## Material shown
■ ■ ■ ■ ■ ■ ■

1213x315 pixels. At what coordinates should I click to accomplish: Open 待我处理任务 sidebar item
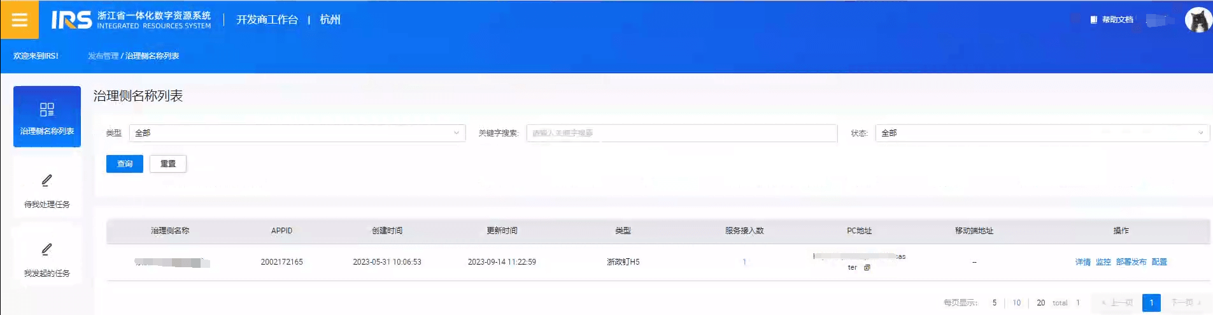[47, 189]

■ ■ ■ ■ ■ ■ ■

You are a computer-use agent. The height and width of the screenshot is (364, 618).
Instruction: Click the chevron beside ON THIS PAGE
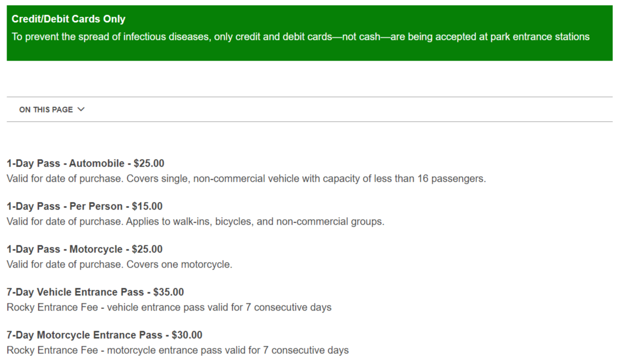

■ ■ ■ ■ ■ ■ ■

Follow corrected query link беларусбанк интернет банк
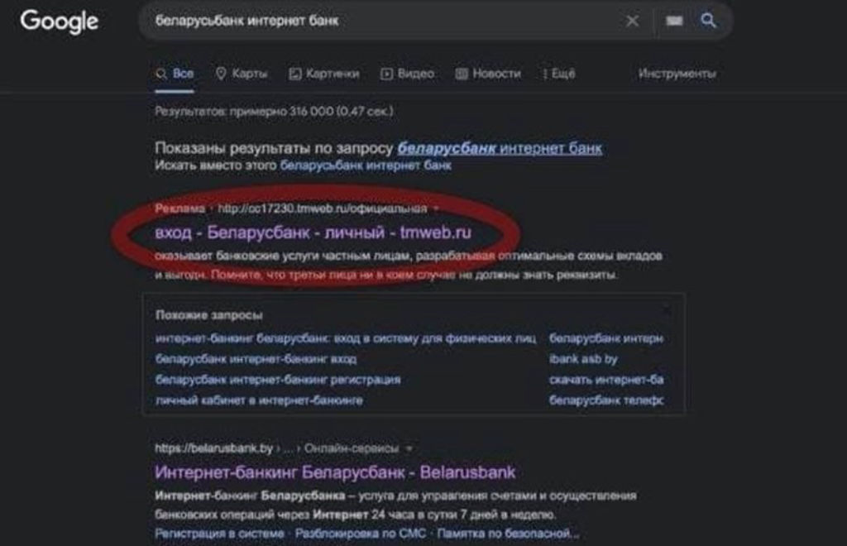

■ ■ ■ ■ ■ ■ ■

## Goal
Starting with the line that contains "You are a computer-use" and going on through the line that contains "Instruction: Click the", rewrite those lines of the material with "chevron" changed to "arrow" and nothing else altered.

## Answer to this problem
You are a computer-use agent. The height and width of the screenshot is (364, 618).
Instruction: Click the arrow beside ON THIS PAGE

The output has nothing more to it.